Premier long-métrage de l’acteur Mathieu Rozé, cette adaptation des Petits chevaux de Tarquinia de Marguerite Duras sort en DVD le 23 août 2022. « Des amis qui se connaissent trop bien. Rien à faire. Ou si peu. Les vacances. Et puis arrive un bateau ». Un film qui nous fait vivre un été caniculaire où l’ennui finit par se marier avec le désir. 

37°C le matin

Une bande de potes en vacances, deux couples et une copine célibataire, vont dans la moiteur de l’été rencontrer un homme mystérieux.
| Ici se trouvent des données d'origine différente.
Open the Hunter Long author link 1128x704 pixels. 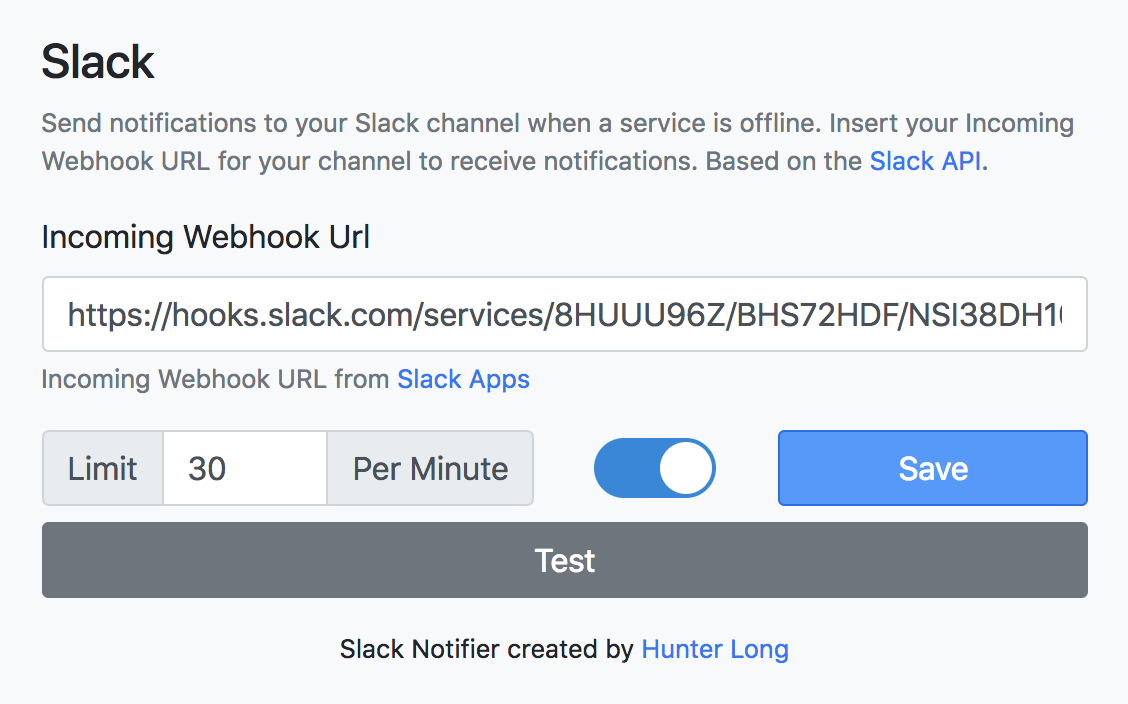click(x=714, y=649)
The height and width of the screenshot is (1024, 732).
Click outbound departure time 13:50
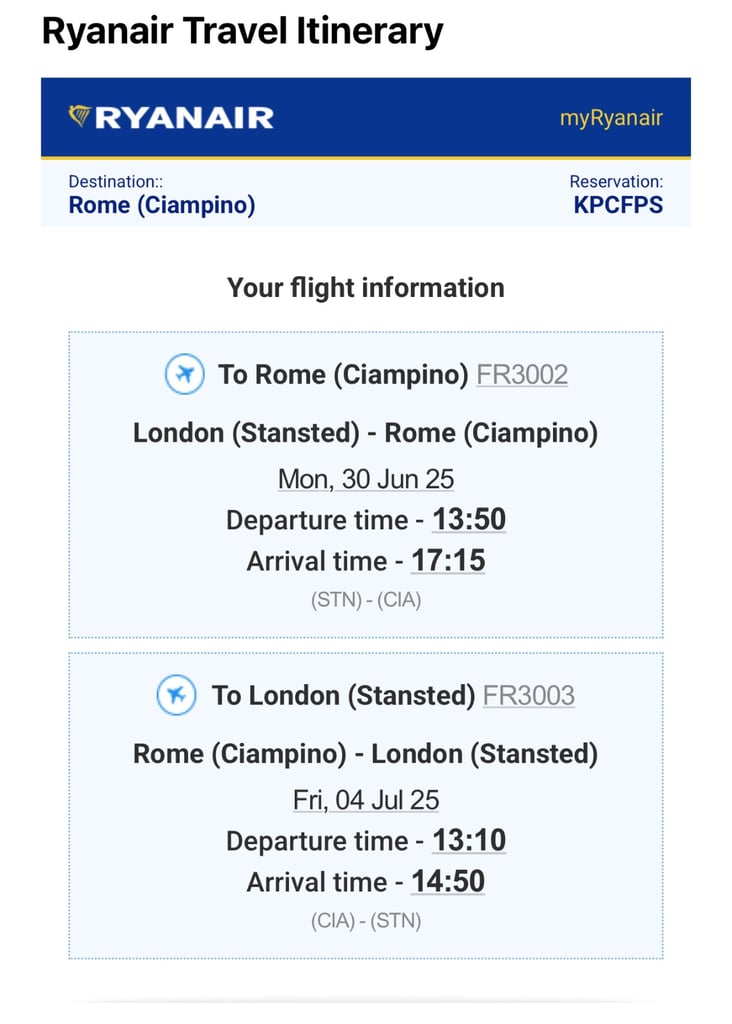[x=469, y=520]
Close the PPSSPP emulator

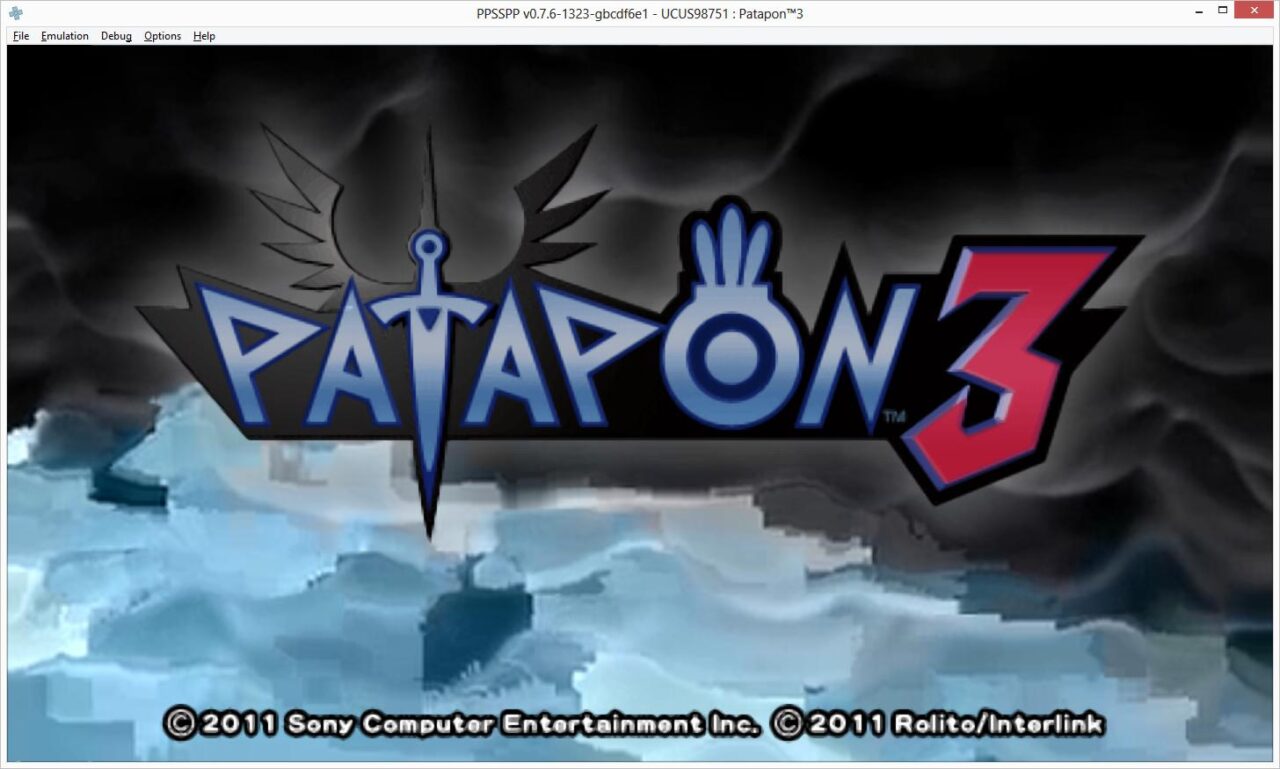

C’est le grain de sable qui vient dérégler leurs traditionnelles vacances marquées par la chaleur et un ennui partagé. Chacun se connaît par cœur, du bout des doigts et seul ce navigateur ténébreux va tout changer en séduisant la bande, mais surtout Sara. Ce personnage est interprété à merveille par Valerie Donzelli, qui joue de la finesse de son jeu et de sa puissance séductrice tranquille mais efficace pour emporter le spectateur. L’ensemble du casting (Thomas Scimeca, Florence Loiret-Caille, Yannick Choirat, Nuno Lopes) est de très bonne facture et le plaisir qu’ils prennent à jouer crève l’écran.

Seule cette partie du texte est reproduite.